S. mitis disruption of forming and pre-formed biofilms of caries pathogens. (A) Representative image of a CV biofilm biomass assay where either fresh medium lacking inoculation of S. mitis (− 49456) or medium containing S. mitis (+ 49456) replaced the original growth medium of either S. mutans or S. sobrinus biofilms at the time point indicated on the left y-axis. 0 indicates addition during the inoculation of S. mutans or S. sobrinus. Biofilms were grown for a total of 24 h. (B) CV quantification (Abs 575 nm) of the experiment shown in A. Data are expressed as the percentage of biomass remaining in the S. mitis coculture condition compared to medium addition lacking S. mitis at each specific time point. (C) Representative image of a CV biofilm biomass assay where medium from 24 h pre-formed S. mutans biofilms is replaced with either 1× PBS, medium lacking inoculation of S. mitis (− 49456), or S. mitis ATCC 49456 wild-type (49456) or spxB mutant (ΔspxB) at different optical densities (OD_{600 nm} = 1.0, 0.4, or 0.1). The biofilms were then grown for another 24 h prior to CV staining. (D) CV quantification (Abs 575 nm) of the experiment shown in C. Data are expressed as the percentage of biomass remaining in comparison to the 1× PBS control (i.e., biofilm formed at 24 h without additional growth). − 49456 refers to the addition of medium lacking S. mitis. n = 8. Light gray bars represent S. mutans monoculture, and darker gray bars indicated coculture with S. mitis. (E) Representative maximum intensity 40× Z-projection of 48 h S. mutans biofilms grown in the absence of (− 49456), or with the addition of S. mitis (+ 49456) or ΔspxB (+ ΔspxB) at different optical densities at 24 h. Biofilms were then grown for another 24 h prior to imaging. S. mutans constitutively expresses green fluorescent protein (GFP; green). Scale bar (100 µm) is shown in the bottom right corner. (F) Quantification of S. mutans biomass from the microscopy data shown in E. n = 4. Quantification was completed using Gen5 Image+ software. Data graphing and two-way analysis of variance with multiple comparisons were completed in GraphPad Prism software.

Fig 7

Transcriptomes of S. mutans and S. mitis during coculture growth. (A) Principal component analysis (PCA) from RNA-Seq expression data (n = 3) of S. mitis grown in monoculture (black circles) or coculture with S. mutans (red hexagons). The proportion of variance for either PC1 (x-axis) or PC2 (y-axis) are listed. (B) Volcano plot of changes within individual S. mitis genes (circles) between monoculture and coculture with S. mutans.

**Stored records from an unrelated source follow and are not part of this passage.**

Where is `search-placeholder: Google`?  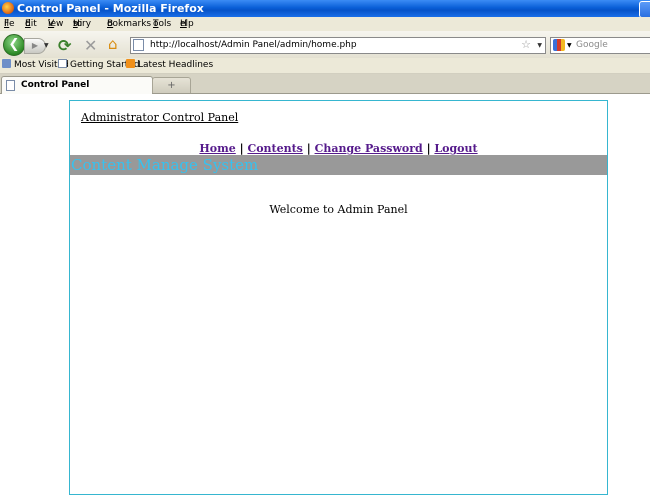
search-placeholder: Google is located at coordinates (592, 46).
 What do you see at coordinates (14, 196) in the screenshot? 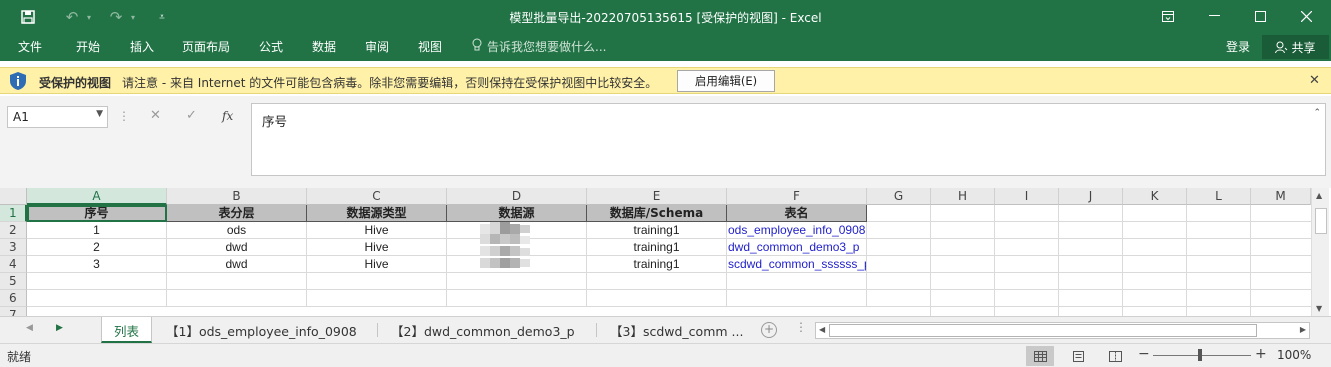
I see `select-all-corner` at bounding box center [14, 196].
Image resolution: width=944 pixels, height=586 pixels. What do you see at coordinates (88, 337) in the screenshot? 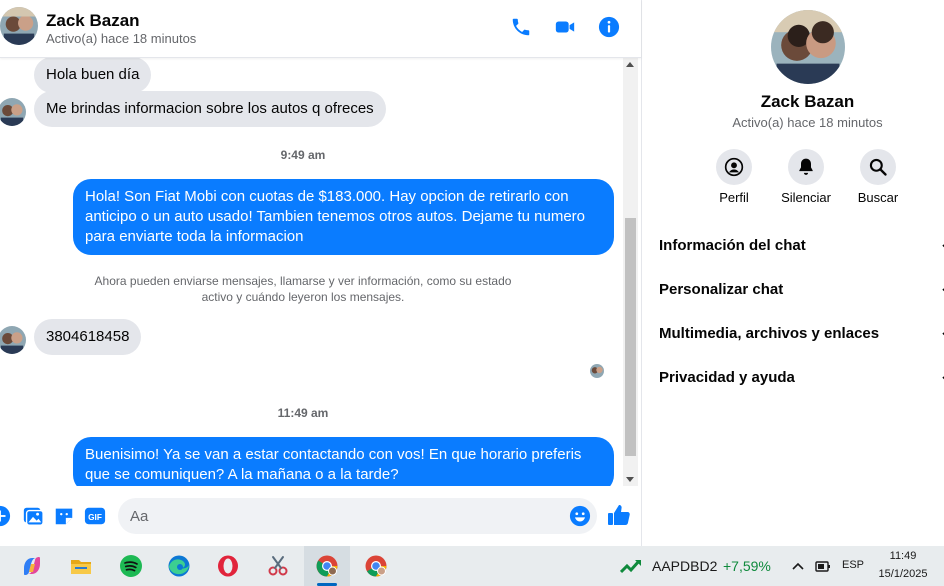
I see `incoming-message: 3804618458` at bounding box center [88, 337].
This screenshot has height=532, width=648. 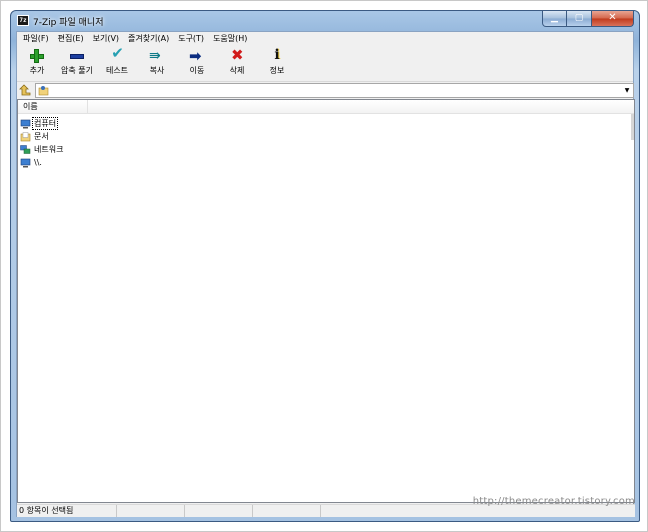 I want to click on delete-button: ✖ 삭제, so click(x=237, y=64).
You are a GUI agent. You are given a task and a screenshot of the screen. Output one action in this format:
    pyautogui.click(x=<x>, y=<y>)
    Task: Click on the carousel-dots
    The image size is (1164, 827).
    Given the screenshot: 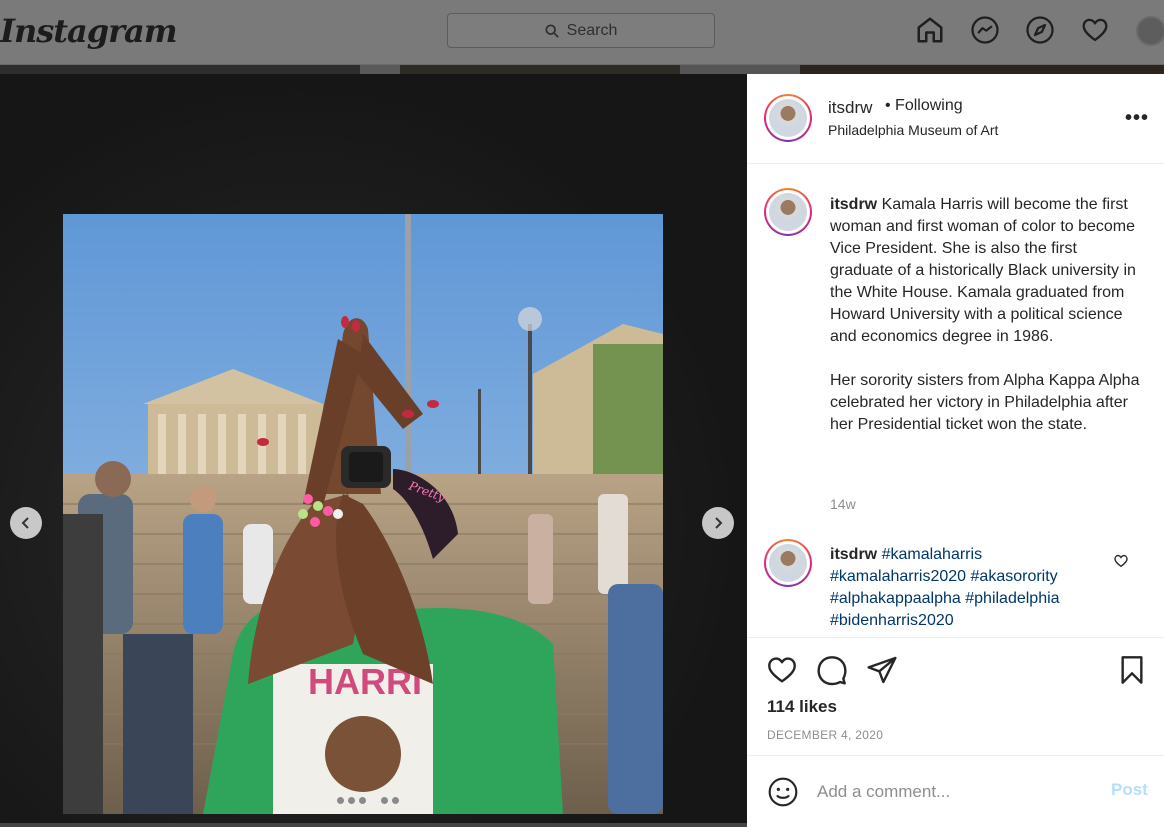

DEGs (= genes with ≥4 Log10 P-value and Log2 fold change ≥ (−)1) are shown in either red (upregulated, right) or blue (downregulated, left). Individual gene identifier, name, and/or characterized function are displayed, if able. (C) Stacked bar chart of upregulated S. mitis DEGs from the data set grouped by pathway/operon/function. (D) Stacked bar chart of downregulated S. mitis DEGs. (E) PCA from RNA-Seq expression data of S. mutans grown in monoculture (black circles) or coculture with S. mitis (red hexagons) (n = 3). (F) Volcano plot of changes within individual S. mutans genes between monoculture and coculture with S. mitis. (G) Stacked bar chart of upregulated S. mutans DEGs from the data set grouped by pathway/operon/function. (H) Stacked bar chart of downregulated S. mutans DEGs. (I) Venn diagram of the number of upregulated S. mutans DEGs from growth in quadculture (included S. gordonii, S. oralis, and S. sanguinis; gray) or coculture with S. mitis (red). (J) Venn diagram of the number of downregulated S. mutans DEGs. Data graphing and PCA calculations were completed in GraphPad Prism software.